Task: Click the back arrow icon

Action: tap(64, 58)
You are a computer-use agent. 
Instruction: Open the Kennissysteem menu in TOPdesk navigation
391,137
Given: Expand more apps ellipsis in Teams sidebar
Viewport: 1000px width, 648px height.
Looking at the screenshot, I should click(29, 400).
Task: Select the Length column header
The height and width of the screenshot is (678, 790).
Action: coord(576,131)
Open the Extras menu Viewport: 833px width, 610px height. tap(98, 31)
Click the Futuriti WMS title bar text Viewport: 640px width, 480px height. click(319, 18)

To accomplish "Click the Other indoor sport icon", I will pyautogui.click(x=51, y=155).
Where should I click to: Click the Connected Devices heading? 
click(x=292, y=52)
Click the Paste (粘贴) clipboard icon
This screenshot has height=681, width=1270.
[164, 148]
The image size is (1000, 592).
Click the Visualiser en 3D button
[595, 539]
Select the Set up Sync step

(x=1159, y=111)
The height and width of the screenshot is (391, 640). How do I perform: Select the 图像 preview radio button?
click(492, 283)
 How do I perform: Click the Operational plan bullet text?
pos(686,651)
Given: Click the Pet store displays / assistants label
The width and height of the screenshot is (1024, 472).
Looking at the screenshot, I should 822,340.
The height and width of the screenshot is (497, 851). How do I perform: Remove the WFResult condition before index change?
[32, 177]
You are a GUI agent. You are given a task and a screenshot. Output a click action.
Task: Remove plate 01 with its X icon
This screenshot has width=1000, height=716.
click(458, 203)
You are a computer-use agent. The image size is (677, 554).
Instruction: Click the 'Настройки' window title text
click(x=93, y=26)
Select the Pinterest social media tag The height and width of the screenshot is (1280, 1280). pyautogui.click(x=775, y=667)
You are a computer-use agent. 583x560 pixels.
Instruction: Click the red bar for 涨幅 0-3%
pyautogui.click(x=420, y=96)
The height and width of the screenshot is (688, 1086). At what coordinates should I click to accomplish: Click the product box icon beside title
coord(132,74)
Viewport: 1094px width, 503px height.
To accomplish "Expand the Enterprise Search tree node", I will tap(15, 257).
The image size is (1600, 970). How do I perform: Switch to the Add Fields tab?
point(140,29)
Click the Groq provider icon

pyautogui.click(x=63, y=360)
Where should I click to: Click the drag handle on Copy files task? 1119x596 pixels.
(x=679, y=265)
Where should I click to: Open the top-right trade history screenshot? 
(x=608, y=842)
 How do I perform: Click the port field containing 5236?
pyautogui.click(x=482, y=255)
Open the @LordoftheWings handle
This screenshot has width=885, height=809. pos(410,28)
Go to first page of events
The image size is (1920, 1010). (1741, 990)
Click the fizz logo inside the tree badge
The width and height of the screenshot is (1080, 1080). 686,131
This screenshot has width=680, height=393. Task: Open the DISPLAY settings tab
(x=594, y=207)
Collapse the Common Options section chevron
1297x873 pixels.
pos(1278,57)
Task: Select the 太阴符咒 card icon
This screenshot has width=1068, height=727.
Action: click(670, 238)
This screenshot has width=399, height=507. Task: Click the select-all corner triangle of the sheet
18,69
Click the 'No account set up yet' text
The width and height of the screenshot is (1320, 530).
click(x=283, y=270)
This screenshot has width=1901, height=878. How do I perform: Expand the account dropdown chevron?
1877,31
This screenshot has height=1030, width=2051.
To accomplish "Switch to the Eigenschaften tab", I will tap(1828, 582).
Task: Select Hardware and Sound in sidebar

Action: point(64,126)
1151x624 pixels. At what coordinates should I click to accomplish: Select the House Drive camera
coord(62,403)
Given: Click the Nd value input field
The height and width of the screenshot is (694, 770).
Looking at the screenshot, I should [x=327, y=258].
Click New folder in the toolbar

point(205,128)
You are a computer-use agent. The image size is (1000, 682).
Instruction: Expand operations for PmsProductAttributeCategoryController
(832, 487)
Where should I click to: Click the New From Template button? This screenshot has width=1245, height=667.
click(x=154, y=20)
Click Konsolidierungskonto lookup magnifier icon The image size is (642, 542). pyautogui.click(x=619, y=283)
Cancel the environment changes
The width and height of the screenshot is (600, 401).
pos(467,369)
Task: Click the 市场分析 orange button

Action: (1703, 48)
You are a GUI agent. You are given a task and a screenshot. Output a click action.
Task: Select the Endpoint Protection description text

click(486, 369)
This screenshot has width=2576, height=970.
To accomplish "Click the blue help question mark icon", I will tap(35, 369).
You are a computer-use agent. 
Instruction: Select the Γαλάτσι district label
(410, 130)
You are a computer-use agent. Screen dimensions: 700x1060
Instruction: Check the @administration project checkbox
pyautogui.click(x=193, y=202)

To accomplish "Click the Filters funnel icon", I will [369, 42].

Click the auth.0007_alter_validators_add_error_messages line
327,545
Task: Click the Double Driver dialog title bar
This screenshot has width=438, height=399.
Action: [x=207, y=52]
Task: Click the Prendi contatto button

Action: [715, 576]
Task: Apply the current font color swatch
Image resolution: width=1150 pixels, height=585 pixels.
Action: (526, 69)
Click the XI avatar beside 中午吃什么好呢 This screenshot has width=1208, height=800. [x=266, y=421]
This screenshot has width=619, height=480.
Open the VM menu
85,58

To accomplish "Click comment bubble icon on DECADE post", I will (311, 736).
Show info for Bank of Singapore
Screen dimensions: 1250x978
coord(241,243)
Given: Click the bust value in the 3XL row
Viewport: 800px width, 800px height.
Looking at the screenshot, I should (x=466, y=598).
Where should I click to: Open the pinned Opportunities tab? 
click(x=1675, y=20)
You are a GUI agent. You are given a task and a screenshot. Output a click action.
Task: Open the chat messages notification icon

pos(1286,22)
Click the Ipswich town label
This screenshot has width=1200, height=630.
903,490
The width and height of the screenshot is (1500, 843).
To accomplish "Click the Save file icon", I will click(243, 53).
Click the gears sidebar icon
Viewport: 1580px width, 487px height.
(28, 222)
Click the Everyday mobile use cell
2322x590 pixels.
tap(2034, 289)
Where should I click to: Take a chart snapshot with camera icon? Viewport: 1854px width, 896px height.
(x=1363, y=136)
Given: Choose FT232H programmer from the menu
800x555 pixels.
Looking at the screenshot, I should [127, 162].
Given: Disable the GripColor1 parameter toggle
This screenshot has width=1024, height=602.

-=-=-=-=-

- **PROBLEM DETAILS**
Among the records, find every line holding the word "computer" and copy it.

- **SOLUTION TO THIS EXERCISE**
You are a computer-use agent. 
You are a computer-use agent. The image size is (677, 554).
You are a computer-use agent. 583x560 pixels.
You are a computer-use agent. The image size is (1000, 682).
You are a computer-use agent. 
You are a computer-use agent. Screen dimensions: 700x1060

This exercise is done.